“Even if we did come up on the moose soon,” Jerry observed, keeping his voice low, “I don’t believe I’d be equal to the job of going all the way back to our cabin again this afternoon.”

“Huh! Camp, then!” grunted Bluff.

“If we have to do that, I’ll surely forgive Frank for making me tote my little camp hatchet along, because it will come in handy for chopping firewood, don’t you think so, Bluff?”

“Sure,” was all the other could be induced to say, and he snapped that out as though he had a special grievance against the poor little word.

Jerry looked at him with gloomy brow.

“You’re not very sociable, it strikes me,” he ventured.

“And you’re too much that way,” he was told bluntly. “When you want to hear yourself talk so much, why don’t you hire a hall?

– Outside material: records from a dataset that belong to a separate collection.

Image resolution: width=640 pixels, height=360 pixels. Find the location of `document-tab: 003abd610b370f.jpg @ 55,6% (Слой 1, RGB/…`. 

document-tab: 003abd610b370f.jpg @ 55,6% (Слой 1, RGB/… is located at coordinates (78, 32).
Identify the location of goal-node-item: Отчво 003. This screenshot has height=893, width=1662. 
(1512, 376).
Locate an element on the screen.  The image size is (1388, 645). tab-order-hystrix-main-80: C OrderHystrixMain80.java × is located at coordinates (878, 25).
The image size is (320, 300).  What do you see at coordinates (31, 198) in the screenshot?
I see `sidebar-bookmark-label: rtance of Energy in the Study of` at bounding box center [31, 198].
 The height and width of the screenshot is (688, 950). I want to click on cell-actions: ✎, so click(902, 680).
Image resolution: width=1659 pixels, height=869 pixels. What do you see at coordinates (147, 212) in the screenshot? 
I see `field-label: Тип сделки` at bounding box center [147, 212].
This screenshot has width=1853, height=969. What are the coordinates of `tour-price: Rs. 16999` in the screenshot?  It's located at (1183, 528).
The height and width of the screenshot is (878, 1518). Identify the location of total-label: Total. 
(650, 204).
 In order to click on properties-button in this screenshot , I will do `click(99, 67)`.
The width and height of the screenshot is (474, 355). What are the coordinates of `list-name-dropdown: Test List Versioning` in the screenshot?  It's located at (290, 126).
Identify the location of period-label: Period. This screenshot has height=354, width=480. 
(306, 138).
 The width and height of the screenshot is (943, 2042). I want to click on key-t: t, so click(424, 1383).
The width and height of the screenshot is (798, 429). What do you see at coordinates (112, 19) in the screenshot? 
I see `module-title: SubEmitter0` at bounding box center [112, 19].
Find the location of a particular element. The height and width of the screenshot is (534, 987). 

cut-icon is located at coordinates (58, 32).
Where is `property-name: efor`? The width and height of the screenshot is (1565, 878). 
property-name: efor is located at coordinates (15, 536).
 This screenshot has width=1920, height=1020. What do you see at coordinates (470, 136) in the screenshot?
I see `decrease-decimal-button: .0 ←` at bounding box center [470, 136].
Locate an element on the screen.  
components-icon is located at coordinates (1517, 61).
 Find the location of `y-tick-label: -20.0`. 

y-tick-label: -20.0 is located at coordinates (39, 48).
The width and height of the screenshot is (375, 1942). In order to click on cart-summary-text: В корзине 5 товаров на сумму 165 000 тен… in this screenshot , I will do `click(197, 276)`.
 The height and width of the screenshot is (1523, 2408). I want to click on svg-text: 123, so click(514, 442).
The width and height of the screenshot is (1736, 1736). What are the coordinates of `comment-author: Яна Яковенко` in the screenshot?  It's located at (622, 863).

But when you’re going to all this trouble to overtake an old bull moose, please, please shut up!”

“I won’t say another word for ten minutes!” declared Jerry, in a huff.

“Make it fifteen and I’ll thank you double,” whispered Bluff.

After that they walked on and on, neither as much as whispering. Bluff, in the lead, was bending part way over, so that his tired eyes could the better see the trail. All that whiteness was beginning to dazzle him considerably. Bluff felt a little alarmed, and hoped that he might not go snow-blind just when they were drawing near the quarry.